If so, who manufactures such tags?
There are several transponders that can be embedded in surgical sponges. In fact, entire systems have been developed for the purpose of sponge tracking. ClearCount Medical Solutions, a Pittsburgh, Penn.-based firm focused on improving surgical safety, offers a SmartSponge system designed to help prevent medical teams from inadvertently leaving sponges inside surgical patients. The solution, granted clearance by the U.S. Food and Drug Administration (FDA) under Section 510(k) of the Food, Drug and Cosmetic Act, consists of sponges embedded with Texas Instruments‘ Tag-it HF-I tags, which operate at 13.56 MHz and support the ISO 15693 and 18000-3 standards (see RFID-enabled Surgical Sponges a Step Closer to OR).
Medline Industries, a U.S. distributor of medical supplies, markets a medical system that employs radio frequency (RF) to detect any surgical gauze, towels and sponges that may have been left behind in a human body following an operation. The system, known as RF-Detect, was developed by RF Surgical Systems, a medical device company based in Bellevue, Wash., which received FDA regulatory approval in November 2006. The platform was designed to augment manual procedures in place requiring surgical teams to count equipment prior to performing an operation, and to then recount them just prior to sewing up a body (see Medline Markets RF System for Surgical Sponges).

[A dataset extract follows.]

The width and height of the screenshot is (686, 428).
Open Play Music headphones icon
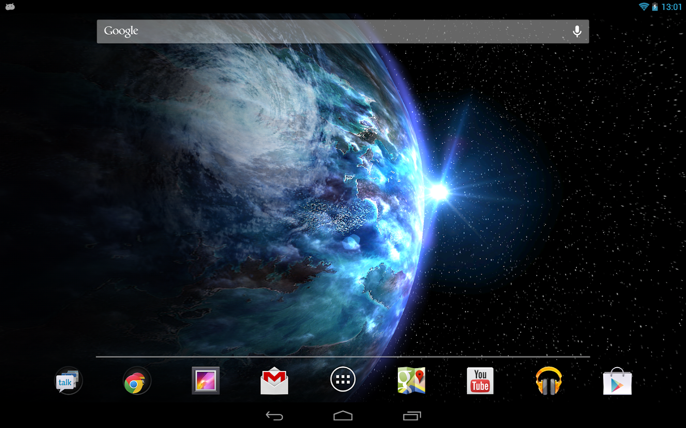[549, 381]
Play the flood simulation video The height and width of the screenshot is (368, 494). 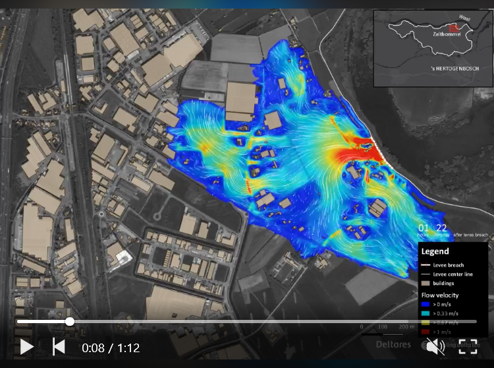(x=26, y=346)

Haldor Advanced Technologies offers a system called ORLocate. The solution, whereby surgical sponges and instruments are fitted with passive high-frequency (HF) RFID tags, has been previously tested in a laboratory environment and with animals. It consists of an ORLocate console with a 19-inch touch screen, on which information regarding the items present, along with their status, is displayed by the system’s Sterile Processing and Distribution (SPD) software. In addition, there is a sponge tray with an RFID antenna and a reader for sterilized sponges, as well as a sponge bucket, also with a reader and an antenna, used to count soiled sponges. For hemostats and other surgical instruments fitted with tags, there is an RFID-enabled “back tray” located on the surgical setup table on which the hospital’s trays of instruments are stored in preparation for use, as well as an RFID-enabled Mayo tray, used to detect instruments placed on the Mayo stand as they await surgical use. A handheld reader, known as a locator, is utilized to pinpoint missing items, and a desktop reader dedicated to the sterilization procedure captures each tag’s ID number as instruments are sterilized following a surgical procedure. Finally, there are RFID antennas located on the console’s upper panel and near the Mayo tray, to identify when new sponges or tools are added during surgery (see ORLocate RFID-enabled System for Surgical Sponges and Instruments Gets FDA Clearance).
Using one of these systems would be a better option, in my view, than buying HF tags and developing your own system, which would likely require conducting your own trials.